# Task input:

——————

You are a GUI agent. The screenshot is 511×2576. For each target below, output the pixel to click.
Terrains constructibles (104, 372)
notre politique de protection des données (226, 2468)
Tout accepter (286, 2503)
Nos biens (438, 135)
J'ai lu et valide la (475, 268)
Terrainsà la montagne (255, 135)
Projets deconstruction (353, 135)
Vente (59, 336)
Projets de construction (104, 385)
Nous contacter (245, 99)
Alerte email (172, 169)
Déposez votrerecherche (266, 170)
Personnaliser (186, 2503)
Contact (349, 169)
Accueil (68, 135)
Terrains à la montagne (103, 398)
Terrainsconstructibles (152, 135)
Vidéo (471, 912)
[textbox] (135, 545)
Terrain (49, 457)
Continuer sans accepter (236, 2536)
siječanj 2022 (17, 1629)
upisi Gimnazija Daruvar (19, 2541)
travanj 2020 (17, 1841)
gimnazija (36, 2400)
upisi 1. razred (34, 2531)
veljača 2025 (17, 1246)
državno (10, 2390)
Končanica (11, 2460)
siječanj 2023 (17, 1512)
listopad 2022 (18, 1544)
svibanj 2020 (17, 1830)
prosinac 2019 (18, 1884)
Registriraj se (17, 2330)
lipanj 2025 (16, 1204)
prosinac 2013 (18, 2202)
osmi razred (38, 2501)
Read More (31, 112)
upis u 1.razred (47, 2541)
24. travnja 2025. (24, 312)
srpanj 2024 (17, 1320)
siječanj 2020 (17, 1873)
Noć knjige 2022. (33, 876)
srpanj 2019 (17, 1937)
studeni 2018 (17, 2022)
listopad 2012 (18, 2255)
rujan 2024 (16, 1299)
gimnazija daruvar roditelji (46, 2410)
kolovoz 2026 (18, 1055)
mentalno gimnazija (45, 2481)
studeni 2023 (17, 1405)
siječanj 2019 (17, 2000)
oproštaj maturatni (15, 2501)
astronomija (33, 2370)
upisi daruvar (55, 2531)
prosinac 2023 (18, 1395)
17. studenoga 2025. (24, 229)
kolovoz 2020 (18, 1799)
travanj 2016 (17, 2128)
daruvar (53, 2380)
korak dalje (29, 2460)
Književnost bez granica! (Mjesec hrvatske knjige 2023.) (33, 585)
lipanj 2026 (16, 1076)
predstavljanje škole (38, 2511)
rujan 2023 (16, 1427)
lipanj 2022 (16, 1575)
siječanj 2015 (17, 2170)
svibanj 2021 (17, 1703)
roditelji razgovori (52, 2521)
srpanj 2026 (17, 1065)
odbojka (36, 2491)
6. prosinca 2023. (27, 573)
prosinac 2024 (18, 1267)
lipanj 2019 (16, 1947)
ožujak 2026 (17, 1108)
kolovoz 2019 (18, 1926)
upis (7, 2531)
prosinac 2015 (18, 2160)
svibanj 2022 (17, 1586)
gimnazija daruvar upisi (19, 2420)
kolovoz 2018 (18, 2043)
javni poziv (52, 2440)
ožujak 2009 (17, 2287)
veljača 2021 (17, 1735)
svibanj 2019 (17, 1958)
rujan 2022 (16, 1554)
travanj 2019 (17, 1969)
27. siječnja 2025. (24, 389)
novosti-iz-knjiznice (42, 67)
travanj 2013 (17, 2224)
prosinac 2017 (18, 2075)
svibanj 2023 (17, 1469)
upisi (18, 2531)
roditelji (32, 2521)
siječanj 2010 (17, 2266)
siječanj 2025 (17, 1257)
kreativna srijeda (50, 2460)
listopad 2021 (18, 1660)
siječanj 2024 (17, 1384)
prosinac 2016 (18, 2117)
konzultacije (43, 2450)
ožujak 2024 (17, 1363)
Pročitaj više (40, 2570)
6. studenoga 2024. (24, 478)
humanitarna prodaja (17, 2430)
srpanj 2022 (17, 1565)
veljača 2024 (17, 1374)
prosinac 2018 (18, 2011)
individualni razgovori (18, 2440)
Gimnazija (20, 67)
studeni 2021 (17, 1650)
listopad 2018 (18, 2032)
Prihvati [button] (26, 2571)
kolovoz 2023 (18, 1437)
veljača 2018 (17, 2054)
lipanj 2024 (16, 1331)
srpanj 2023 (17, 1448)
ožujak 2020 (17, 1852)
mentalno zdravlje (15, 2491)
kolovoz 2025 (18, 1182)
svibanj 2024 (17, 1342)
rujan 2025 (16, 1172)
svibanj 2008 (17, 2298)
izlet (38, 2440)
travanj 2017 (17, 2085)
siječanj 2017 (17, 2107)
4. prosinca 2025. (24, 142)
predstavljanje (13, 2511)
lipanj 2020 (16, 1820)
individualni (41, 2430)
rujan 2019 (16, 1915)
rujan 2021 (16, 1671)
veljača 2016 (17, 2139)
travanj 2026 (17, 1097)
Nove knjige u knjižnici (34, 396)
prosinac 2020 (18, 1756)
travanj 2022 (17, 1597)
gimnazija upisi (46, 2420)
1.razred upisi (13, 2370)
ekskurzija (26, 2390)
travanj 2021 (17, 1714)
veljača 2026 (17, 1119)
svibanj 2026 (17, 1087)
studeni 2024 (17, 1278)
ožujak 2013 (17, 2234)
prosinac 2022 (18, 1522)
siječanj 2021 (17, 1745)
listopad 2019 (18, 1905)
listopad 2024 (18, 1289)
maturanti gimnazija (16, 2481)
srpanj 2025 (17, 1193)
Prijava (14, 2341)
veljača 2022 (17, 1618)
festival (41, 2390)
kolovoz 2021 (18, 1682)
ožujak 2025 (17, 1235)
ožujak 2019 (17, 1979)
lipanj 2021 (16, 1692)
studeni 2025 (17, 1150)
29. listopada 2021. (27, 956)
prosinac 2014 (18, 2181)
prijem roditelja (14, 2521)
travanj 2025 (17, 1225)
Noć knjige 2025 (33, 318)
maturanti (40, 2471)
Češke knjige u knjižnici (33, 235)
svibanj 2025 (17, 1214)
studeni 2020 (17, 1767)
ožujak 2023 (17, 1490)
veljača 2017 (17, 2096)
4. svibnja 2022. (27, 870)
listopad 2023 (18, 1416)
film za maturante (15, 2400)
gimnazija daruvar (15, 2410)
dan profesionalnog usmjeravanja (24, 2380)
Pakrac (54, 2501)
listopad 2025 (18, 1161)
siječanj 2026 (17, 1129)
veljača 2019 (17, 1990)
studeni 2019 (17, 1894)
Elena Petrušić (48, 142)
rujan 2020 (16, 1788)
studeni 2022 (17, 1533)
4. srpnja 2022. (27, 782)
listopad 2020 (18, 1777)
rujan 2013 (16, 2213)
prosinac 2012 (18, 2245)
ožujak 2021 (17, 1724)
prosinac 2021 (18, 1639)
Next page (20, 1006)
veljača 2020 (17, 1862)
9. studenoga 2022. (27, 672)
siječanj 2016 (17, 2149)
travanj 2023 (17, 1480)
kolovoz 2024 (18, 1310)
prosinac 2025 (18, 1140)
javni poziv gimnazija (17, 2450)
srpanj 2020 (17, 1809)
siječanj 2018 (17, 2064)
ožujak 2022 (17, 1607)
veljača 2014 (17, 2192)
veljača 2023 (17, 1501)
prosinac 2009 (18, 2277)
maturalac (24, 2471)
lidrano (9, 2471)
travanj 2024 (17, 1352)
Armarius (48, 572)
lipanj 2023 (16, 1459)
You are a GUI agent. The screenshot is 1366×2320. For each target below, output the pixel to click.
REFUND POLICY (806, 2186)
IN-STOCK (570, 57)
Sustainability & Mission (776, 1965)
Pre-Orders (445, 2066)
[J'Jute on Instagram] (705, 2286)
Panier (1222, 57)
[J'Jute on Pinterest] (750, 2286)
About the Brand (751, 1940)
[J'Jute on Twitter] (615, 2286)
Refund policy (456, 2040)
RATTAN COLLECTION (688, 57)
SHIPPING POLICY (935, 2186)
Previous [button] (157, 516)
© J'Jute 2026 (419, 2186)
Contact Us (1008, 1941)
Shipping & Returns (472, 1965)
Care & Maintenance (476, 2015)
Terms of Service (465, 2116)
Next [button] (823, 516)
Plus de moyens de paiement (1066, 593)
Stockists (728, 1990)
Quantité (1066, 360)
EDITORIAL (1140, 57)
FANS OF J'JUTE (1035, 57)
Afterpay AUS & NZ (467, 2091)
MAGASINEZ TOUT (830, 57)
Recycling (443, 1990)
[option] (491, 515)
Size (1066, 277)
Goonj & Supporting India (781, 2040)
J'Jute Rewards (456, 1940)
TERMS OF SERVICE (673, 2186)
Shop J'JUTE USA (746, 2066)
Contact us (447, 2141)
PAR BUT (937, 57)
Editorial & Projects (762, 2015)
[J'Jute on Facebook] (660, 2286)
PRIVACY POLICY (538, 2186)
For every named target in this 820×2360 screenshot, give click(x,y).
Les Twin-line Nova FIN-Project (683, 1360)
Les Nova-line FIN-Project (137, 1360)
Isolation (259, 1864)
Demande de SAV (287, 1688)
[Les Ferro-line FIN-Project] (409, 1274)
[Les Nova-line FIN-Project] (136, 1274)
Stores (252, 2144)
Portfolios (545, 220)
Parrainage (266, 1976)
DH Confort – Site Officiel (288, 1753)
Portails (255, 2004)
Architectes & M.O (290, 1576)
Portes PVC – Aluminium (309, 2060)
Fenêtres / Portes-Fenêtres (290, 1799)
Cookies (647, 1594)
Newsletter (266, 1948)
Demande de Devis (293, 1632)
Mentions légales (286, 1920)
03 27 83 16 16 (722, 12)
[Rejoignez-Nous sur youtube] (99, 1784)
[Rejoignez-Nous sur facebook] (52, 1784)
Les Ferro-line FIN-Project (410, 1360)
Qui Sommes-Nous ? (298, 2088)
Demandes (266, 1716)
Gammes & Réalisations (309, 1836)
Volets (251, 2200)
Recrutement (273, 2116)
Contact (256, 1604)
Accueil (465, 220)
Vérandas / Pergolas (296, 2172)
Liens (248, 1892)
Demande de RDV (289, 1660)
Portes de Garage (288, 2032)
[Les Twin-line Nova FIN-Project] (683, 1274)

——————

# Exercise prompt:
From the records above, transcribe without alteration every line from the one with "individualni (41, 2430)" to the one with "listopad 2019 (18, 1905)", inclusive.

# Solution below:
individualni (41, 2430)
rujan 2019 (16, 1915)
rujan 2021 (16, 1671)
veljača 2016 (17, 2139)
travanj 2026 (17, 1097)
Nove knjige u knjižnici (34, 396)
prosinac 2020 (18, 1756)
travanj 2022 (17, 1597)
gimnazija upisi (46, 2420)
1.razred upisi (13, 2370)
ekskurzija (26, 2390)
travanj 2021 (17, 1714)
veljača 2026 (17, 1119)
svibanj 2026 (17, 1087)
studeni 2024 (17, 1278)
ožujak 2013 (17, 2234)
prosinac 2022 (18, 1522)
siječanj 2021 (17, 1745)
listopad 2019 (18, 1905)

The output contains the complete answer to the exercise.